Saved entries
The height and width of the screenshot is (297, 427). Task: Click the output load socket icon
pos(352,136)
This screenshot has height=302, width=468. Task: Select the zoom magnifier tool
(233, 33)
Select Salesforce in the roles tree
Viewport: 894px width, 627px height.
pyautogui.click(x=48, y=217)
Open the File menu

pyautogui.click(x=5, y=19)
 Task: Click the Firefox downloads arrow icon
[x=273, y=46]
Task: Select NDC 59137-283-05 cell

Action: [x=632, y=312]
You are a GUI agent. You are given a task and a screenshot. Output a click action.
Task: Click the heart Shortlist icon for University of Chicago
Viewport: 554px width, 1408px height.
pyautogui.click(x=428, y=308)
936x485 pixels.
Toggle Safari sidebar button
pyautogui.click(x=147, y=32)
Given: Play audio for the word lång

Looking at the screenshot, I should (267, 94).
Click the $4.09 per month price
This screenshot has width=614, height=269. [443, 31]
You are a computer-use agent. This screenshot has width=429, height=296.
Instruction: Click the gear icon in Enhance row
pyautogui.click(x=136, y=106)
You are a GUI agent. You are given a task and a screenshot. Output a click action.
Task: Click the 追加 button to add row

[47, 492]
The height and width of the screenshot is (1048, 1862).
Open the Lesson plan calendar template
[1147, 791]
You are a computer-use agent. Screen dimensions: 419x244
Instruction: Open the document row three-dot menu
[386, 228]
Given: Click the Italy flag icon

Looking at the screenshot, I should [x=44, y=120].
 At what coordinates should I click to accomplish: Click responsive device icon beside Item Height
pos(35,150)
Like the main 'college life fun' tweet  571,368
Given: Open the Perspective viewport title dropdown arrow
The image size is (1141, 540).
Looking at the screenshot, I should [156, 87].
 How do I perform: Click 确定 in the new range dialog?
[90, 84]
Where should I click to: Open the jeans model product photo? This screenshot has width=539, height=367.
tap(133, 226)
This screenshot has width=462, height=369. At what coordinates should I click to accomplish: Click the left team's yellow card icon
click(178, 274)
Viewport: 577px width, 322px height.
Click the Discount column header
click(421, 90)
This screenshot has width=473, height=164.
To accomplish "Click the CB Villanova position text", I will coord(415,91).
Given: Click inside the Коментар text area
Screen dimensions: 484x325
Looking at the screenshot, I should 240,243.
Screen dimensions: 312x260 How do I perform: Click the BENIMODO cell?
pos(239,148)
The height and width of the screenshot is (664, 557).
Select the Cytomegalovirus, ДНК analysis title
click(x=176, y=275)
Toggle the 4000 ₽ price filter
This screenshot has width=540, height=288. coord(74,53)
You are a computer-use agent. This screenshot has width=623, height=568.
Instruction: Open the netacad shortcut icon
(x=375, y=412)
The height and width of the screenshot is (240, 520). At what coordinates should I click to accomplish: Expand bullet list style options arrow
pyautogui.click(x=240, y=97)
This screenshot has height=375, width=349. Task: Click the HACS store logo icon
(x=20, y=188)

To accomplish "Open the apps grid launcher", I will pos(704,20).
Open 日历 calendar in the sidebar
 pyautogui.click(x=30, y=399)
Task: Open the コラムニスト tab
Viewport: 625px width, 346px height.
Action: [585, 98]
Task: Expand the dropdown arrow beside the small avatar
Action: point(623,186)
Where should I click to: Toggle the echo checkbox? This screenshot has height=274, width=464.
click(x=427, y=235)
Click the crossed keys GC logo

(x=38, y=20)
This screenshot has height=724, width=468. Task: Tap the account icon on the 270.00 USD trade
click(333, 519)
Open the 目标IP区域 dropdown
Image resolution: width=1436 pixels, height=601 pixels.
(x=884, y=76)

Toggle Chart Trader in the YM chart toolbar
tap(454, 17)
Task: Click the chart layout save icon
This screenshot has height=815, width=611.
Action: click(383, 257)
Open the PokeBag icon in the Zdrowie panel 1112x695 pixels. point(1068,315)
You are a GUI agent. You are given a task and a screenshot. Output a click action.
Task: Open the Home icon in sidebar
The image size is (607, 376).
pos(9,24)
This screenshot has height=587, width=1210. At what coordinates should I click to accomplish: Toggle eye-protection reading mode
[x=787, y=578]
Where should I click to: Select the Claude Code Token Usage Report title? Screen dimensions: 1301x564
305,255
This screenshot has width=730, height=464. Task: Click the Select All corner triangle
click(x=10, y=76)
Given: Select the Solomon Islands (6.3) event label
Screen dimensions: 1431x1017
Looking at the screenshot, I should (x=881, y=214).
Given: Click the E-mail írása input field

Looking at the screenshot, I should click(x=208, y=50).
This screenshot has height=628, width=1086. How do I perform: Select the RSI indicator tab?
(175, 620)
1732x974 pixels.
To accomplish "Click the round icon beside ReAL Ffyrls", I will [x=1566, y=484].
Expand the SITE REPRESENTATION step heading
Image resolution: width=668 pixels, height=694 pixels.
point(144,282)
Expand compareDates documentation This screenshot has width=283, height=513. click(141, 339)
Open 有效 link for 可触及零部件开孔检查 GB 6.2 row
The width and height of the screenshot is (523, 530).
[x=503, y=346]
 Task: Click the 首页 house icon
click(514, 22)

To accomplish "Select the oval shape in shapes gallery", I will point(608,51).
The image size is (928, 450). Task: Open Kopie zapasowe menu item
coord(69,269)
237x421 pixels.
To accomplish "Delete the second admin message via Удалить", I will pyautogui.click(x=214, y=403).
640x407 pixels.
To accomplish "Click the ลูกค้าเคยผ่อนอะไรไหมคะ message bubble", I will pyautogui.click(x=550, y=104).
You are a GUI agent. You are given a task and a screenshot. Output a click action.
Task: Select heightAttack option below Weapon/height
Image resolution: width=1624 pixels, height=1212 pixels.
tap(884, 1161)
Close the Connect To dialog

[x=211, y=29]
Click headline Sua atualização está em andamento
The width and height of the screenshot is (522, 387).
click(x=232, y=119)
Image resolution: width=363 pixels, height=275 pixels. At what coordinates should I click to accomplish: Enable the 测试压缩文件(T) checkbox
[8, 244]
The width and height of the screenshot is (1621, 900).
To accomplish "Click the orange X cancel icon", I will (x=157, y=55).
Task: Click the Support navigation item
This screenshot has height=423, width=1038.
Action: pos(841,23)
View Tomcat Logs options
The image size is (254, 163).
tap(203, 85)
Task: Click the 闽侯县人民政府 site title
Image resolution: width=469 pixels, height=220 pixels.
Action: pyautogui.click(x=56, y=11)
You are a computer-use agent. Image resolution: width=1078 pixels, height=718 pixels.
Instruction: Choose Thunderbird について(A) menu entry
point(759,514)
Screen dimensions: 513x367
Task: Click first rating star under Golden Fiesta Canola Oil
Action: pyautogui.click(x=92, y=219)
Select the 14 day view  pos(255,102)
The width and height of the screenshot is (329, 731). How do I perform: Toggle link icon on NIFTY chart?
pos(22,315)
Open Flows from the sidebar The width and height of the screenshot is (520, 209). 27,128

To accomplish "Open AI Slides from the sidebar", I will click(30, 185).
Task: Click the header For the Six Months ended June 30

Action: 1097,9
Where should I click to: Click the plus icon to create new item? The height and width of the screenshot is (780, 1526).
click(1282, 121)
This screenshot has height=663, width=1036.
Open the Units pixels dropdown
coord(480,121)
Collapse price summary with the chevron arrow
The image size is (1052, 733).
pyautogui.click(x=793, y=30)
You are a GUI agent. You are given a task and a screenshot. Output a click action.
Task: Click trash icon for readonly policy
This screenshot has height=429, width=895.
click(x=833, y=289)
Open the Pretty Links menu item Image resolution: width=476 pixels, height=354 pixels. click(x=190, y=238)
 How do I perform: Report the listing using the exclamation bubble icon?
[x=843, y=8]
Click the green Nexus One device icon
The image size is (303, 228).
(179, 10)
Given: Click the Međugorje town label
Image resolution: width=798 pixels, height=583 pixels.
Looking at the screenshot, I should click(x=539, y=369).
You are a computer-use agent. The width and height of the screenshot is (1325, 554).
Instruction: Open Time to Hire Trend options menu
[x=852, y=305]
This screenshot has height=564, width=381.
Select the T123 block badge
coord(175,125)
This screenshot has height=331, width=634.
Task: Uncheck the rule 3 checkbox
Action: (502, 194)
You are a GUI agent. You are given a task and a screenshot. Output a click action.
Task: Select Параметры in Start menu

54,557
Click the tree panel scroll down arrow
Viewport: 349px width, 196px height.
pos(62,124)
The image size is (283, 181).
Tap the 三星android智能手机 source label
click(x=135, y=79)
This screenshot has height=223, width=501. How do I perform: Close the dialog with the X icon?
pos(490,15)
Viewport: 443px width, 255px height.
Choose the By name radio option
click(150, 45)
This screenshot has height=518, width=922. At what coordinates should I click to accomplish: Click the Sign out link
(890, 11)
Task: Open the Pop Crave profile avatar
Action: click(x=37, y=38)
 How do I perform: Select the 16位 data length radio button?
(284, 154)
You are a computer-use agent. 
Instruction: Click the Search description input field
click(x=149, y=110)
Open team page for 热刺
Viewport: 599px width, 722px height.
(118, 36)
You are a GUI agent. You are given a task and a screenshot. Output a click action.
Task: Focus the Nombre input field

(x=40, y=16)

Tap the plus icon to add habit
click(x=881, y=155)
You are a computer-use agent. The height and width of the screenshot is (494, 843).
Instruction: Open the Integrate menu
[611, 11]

#### Instructions for the task
Look through the data above for the word "panel". Report each line where it occurs.

#### Answer box
Open the PokeBag icon in the Zdrowie panel 1112x695 pixels. point(1068,315)
Click the tree panel scroll down arrow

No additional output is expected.